The Emergence of Contradictions on the Limit of Freedom

Adopted from the book : "Freedom; The Unstated Facts and Points" by : "Ayatullah Misbah Yazdi"

The question on the limit and boundary of freedom and on who determines it has a general answer, and that is, once it is said that freedom is above the law and should not be limited, it is referring to the legitimate freedoms. Some have also said, “Legitimate and rational freedoms,” while others have also added other descriptions.

In some paragraphs of the Human Rights Declaration the expression “moral’ exists, which focus on the observance of rights along with the moral standards. These paragraphs more or less contain ambiguous concepts.

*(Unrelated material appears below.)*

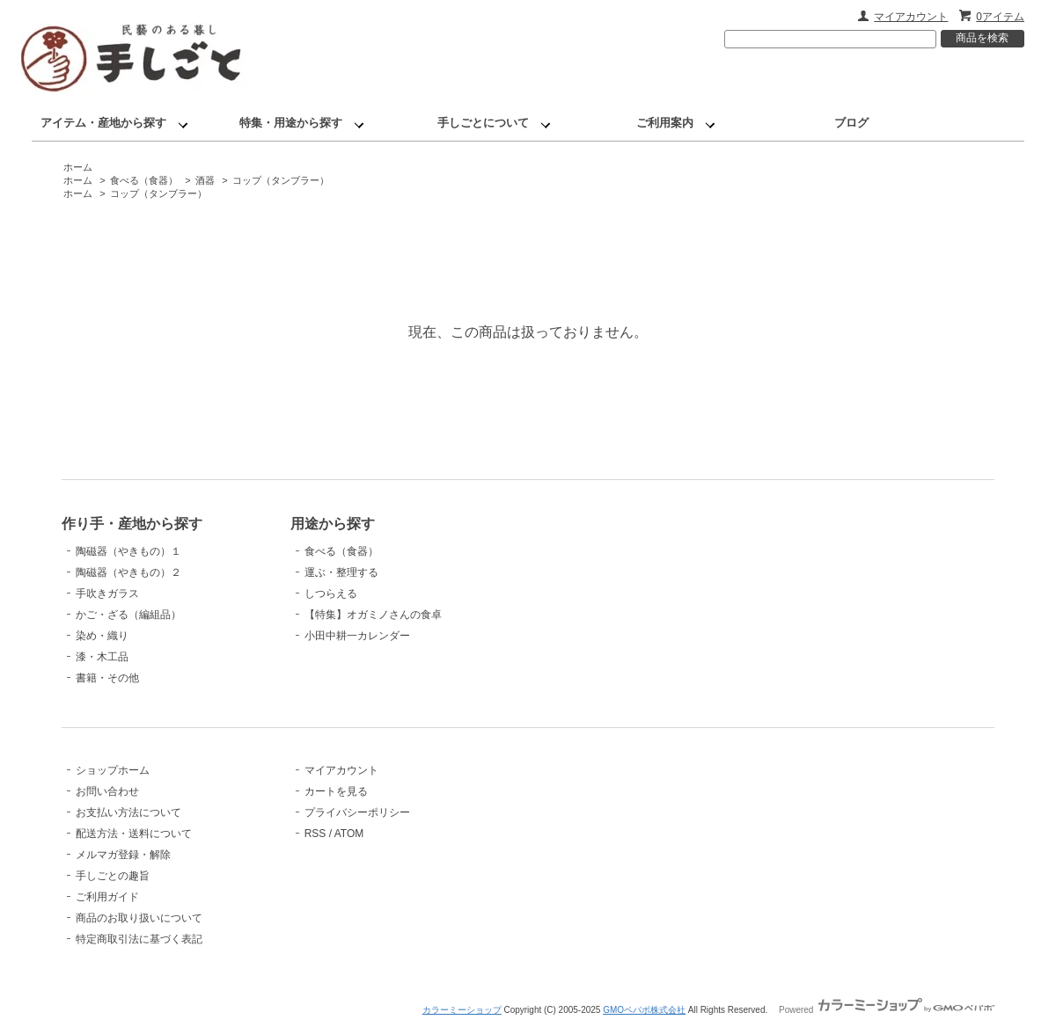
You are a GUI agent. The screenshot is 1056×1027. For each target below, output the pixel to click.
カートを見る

It is obvious that what they meant by “legitimate” is not that a religious law such as that of Islam has prescribed it as such.

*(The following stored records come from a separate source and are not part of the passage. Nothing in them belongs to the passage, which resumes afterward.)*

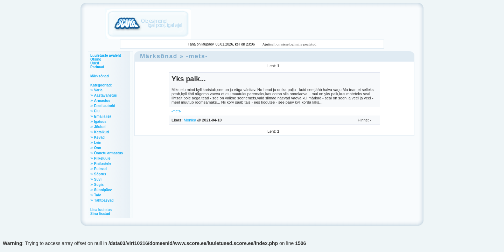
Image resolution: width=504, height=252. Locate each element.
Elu (97, 111)
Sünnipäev (103, 190)
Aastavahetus (105, 95)
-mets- (197, 55)
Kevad (99, 137)
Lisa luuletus (101, 210)
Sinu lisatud (100, 214)
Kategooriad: (101, 85)
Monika (190, 120)
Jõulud (100, 127)
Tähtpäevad (104, 200)
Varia (98, 90)
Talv (97, 195)
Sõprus (100, 174)
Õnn (97, 148)
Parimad (97, 67)
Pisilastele (102, 164)
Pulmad (100, 169)
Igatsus (100, 122)
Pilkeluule (102, 158)
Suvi (98, 179)
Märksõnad (99, 76)
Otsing (96, 59)
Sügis (99, 185)
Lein (98, 143)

It is true that linguistically speaking, the words mashru-‘ [legitimate] and shari-‘ah [religious law] have the same root. However, mashru-‘ [legitimate] in the legal and political context means qa-nu-ni- [legal] and that which is regarded by the government as authoritative and valid [mu‘tabar], and not that it is definitely religiously permissible.

This subject should not confuse some of the believers, and mistakenly supposed that when we say legitimate rights or legitimate freedoms, what we mean are those determined as such by the Islamic law. Instead, what are meant by “legitimate” are the legal [qa-nu-ni-], and authoritative and valid [mu‘tabar] laws [huqu-q], while “illegitimate” [ghayr-e mashru-‘] are affairs that are infringement on the rights of others.

But this question arises: Which are the legitimate and rational rights and which are the illegitimate and irrational ones? Who are supposed to determine them? There is no option but to give this reply: The law determines the details and limits related to freedom, and it is exactly here that the initial contradictions and inconsistencies can be detected.

On one hand, they are saying that these rights and freedoms are above the law and that no law is supposed to limit them. But when we inquire as to whether freedom is absolute or limited, they say that it is not absolute. Since they cannot offer a correct answer, they say that what they are referring to are the legitimate freedoms. We are asking, “What is meant by ‘legitimate’?”

They reply that “legitimate” is anything that the law has approved. It is this law that determines the limit of freedom. You are saying that these freedoms are above the law. In reply they would possibly say that all human beings and rational individuals know what is meant by legitimate and rational freedoms.

We will say to them that if all people and rational individuals know a certain subject, dispute concerning it is therefore inconsequential because we and all Muslims of the world who constitute a population of over a billion people of the world, are among the rational ones. And they can say that in Islam some forms of freedom have been recognized, and they acknowledge and accept some forms of freedoms and do not recognize some others. In the end, keeping in view of the knowledge and research that we have, this question has remained unanswered. The philosophers of law have no categorical answer as to what thing sets limits on freedoms.